Like an obedient child, I did as he said. And you know the rest.
Then, there is the man who has been like a father to me for more than 50 years. He is my spiritual father and pastor, Bishop Walter H. Richardson. Not only does he look out for my soul, he also looks out for my well-being. And I am not alone. There are many others who would agree when I say Bishop is one of the wisest and most caring and compassionate men I know. I have learned so much from him.
So, dear Dads — have a wonderful day and know that someone out here is wishing all the best for you.
‘Dining in the Dark’
You are invited to “Lights in the Night — A Very Special Dining in the Dark Experience” from 6 to 10 p.m. Saturday, June 21, at the Deauville Beach Resort. The event is to raise funds and awareness for South Florida Blindness/Vision Care organizations.
The evening will feature a four-course dinner served in “sensuous” darkness where guests will experience life without light, if only for one night.
Presented by Vision World Foundation, producers of the Cooking Without Looking TV show, proceeds will go to producing more shows that are used to teach people who are newly blind; medical missions to Belize and Ghana; and scholarships to the Cooking Without Looking Professional Culinary course at Florida International University. Proceeds will also benefit upcoming entrepreneurial courses tailored to blind business owners that will also be taught at FIU. The event will also benefit various other South Florida Blindness Care organizations.
In addition, the event will honor four South Florida visionaries in the field of blindness care. They are: Elly DuPre, executive director, Lighthouse of Broward; Carolyn and Bill Lapp, founders and executive directors of Florida Outreach Center for the Blind; and George Bisbikos, director of the Learning Centr for Vision Impaired Seniors
Mark Lucas, executive director of the U.S. Blind Athletes Association will be the keynote speaker. Annette Watkins, host of Cooking Withouth Looking will be the mistress of ceremonies.
Individual tickets are $125 each, and corporations and organizations may purchase a table of 10 for $1,250. Eight seats at the table will be for the company, and two seats will be provided for guests who are blind. All tickets are available by going online by going to the “Lights in the Night . . . A Very Special Dining in the Dark Experience” Facebook page, and clicking on the Paypal link. Visa, MasterCard, American Express, checks and money orders are all accepted.

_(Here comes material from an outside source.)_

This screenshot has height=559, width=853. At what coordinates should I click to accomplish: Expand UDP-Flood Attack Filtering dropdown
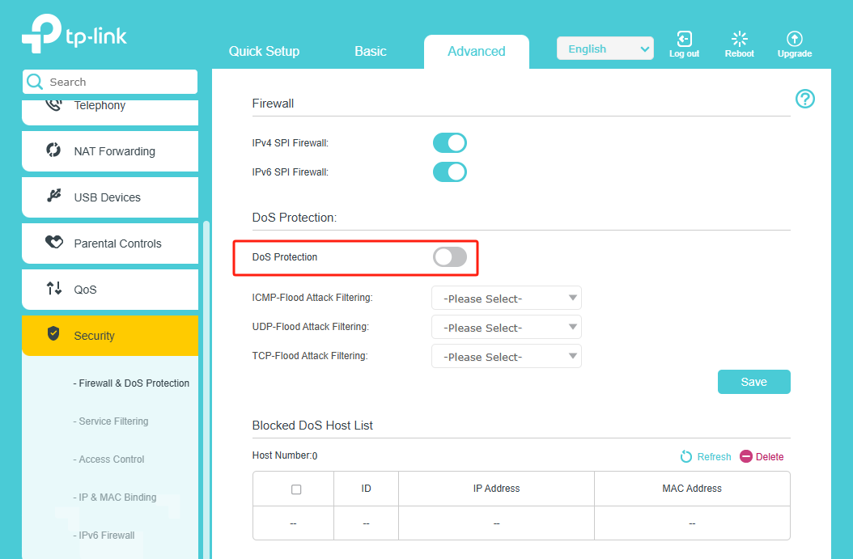click(x=506, y=328)
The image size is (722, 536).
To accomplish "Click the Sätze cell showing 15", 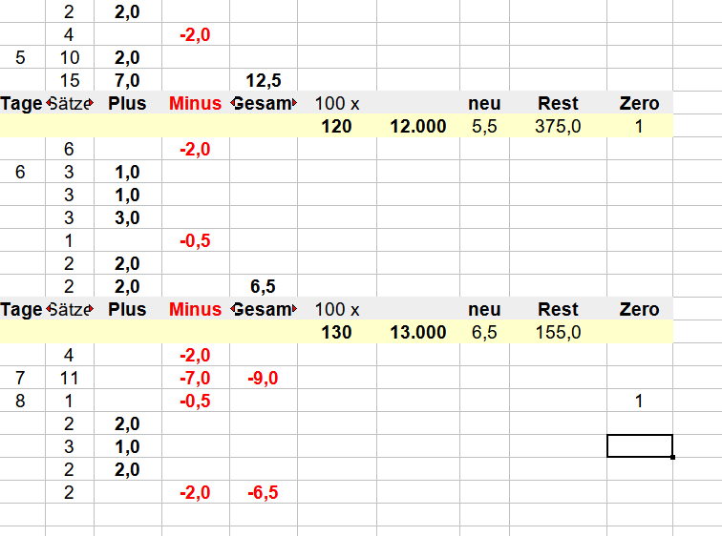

For more information call Renée Rentmeester at 305-200-9104.
The 13th Annual Emerald Gala, presented by Wells Fargo and the Miami-Dade Gay and Lesbian Chamber of Commerce will be at 6 p.m. Saturday, June 21, at the Hilton Miami Downtown Hotel, 1601 Biscayne Blvd.
“Our annual gala is the networking event of the year,”said Steve Adkins, president of the organization.
The 2014 honorees, who were selected for their long-term commitment to fostering diversity, as well as for their efforts in contributing to the overall quality of life in South Florida, will be presented at the gala.
The 2014 honorees are:
• Regions Bank “Business of the Year,” Office Depot Foundation, Mary Wong president, accepting.
• Morgan Stanley “Business Person of the Year,” Craig Smith, Source Events; Craig Smith, president and founder, accepting.
• AT&T “Nonprofit Organization of the Year,” National Gay and Lesbian Task Force, Russell Roybal, deputy executive director, accepting.
The evening will include a reception and silent auction, followed by a buffet dinner, the award presentation and an after-party dance.